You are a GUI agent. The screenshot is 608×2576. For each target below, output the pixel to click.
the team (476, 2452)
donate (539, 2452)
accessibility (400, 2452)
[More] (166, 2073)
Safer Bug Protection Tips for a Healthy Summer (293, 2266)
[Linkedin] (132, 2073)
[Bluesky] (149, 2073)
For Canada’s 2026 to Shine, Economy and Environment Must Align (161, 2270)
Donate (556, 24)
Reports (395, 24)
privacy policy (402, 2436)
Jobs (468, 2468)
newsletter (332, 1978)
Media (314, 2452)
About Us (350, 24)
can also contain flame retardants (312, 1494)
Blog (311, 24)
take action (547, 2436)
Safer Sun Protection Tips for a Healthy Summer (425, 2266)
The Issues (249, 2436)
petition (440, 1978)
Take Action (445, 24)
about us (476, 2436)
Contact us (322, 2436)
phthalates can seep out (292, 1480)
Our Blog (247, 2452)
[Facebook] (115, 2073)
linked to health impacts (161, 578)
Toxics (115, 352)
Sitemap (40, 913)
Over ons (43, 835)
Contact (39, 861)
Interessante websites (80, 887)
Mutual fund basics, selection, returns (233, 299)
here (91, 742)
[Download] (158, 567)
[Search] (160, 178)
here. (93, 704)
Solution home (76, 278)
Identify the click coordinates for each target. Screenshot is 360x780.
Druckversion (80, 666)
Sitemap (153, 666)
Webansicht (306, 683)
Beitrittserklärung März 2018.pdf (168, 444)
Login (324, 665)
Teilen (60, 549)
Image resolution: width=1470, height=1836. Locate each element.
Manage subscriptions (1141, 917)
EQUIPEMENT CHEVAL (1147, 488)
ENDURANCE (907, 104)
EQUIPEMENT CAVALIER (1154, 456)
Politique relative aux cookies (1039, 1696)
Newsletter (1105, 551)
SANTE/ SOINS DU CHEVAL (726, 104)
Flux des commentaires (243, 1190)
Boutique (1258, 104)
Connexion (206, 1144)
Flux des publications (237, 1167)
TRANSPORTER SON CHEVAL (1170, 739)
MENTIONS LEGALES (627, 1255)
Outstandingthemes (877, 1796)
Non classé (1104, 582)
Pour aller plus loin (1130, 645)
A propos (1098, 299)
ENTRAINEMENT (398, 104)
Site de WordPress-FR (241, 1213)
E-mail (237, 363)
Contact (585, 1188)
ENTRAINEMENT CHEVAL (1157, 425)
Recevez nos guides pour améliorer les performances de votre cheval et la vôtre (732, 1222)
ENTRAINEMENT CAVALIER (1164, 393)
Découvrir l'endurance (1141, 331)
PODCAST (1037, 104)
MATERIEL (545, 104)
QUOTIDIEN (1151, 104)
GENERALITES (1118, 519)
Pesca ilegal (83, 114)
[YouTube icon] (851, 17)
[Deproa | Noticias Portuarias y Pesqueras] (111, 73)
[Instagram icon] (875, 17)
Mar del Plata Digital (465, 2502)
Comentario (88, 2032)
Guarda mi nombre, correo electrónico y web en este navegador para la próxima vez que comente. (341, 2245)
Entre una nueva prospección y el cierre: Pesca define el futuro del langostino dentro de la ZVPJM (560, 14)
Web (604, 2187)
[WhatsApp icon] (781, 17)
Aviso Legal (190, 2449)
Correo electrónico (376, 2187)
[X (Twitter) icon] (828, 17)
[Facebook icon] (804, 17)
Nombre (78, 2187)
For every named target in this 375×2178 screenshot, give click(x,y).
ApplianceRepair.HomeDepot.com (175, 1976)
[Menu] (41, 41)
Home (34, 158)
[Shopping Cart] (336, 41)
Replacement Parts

□ □ □ □ □

> **Exercise brief**:
Your response should consist of the listing, reproduced exactly.

> **Final answer**:
You are a GUI agent. The screenshot is 608×2576. For each target below, output the pixel to click.
the team (476, 2452)
donate (539, 2452)
accessibility (400, 2452)
[More] (166, 2073)
Safer Bug Protection Tips for a Healthy Summer (293, 2266)
[Linkedin] (132, 2073)
[Bluesky] (149, 2073)
For Canada’s 2026 to Shine, Economy and Environment Must Align (161, 2270)
Donate (556, 24)
Reports (395, 24)
privacy policy (402, 2436)
Jobs (468, 2468)
newsletter (332, 1978)
Media (314, 2452)
About Us (350, 24)
can also contain flame retardants (312, 1494)
Blog (311, 24)
take action (547, 2436)
Safer Sun Protection Tips for a Healthy Summer (425, 2266)
The Issues (249, 2436)
petition (440, 1978)
Take Action (445, 24)
about us (476, 2436)
Contact us (322, 2436)
phthalates can seep out (292, 1480)
Our Blog (247, 2452)
[Facebook] (115, 2073)
linked to health impacts (161, 578)
Toxics (115, 352)
Sitemap (40, 913)
Over ons (43, 835)
Contact (39, 861)
Interessante websites (80, 887)
Mutual fund basics, selection, returns (233, 299)
here (91, 742)
[Download] (158, 567)
[Search] (160, 178)
here. (93, 704)
Solution home (76, 278)
Identify the click coordinates for each target. Screenshot is 360x780.
Druckversion (80, 666)
Sitemap (153, 666)
Webansicht (306, 683)
Beitrittserklärung März 2018.pdf (168, 444)
Login (324, 665)
Teilen (60, 549)
Image resolution: width=1470, height=1836. Locate each element.
Manage subscriptions (1141, 917)
EQUIPEMENT CHEVAL (1147, 488)
ENDURANCE (907, 104)
EQUIPEMENT CAVALIER (1154, 456)
Politique relative aux cookies (1039, 1696)
Newsletter (1105, 551)
SANTE/ SOINS DU CHEVAL (726, 104)
Flux des commentaires (243, 1190)
Boutique (1258, 104)
Connexion (206, 1144)
Flux des publications (237, 1167)
TRANSPORTER SON CHEVAL (1170, 739)
MENTIONS LEGALES (627, 1255)
Outstandingthemes (877, 1796)
Non classé (1104, 582)
Pour aller plus loin (1130, 645)
A propos (1098, 299)
ENTRAINEMENT (398, 104)
Site de WordPress-FR (241, 1213)
E-mail (237, 363)
Contact (585, 1188)
ENTRAINEMENT CHEVAL (1157, 425)
Recevez nos guides pour améliorer les performances de votre cheval et la vôtre (732, 1222)
ENTRAINEMENT CAVALIER (1164, 393)
Découvrir l'endurance (1141, 331)
PODCAST (1037, 104)
MATERIEL (545, 104)
QUOTIDIEN (1151, 104)
GENERALITES (1118, 519)
Pesca ilegal (83, 114)
[YouTube icon] (851, 17)
[Deproa | Noticias Portuarias y Pesqueras] (111, 73)
[Instagram icon] (875, 17)
Mar del Plata Digital (465, 2502)
Comentario (88, 2032)
Guarda mi nombre, correo electrónico y web en este navegador para la próxima vez que comente. (341, 2245)
Entre una nueva prospección y el cierre: Pesca define el futuro del langostino dentro de la ZVPJM (560, 14)
Web (604, 2187)
[WhatsApp icon] (781, 17)
Aviso Legal (190, 2449)
Correo electrónico (376, 2187)
[X (Twitter) icon] (828, 17)
[Facebook icon] (804, 17)
Nombre (78, 2187)
For every named target in this 375×2178 screenshot, give click(x,y).
ApplianceRepair.HomeDepot.com (175, 1976)
[Menu] (41, 41)
Home (34, 158)
[Shopping Cart] (336, 41)
Replacement Parts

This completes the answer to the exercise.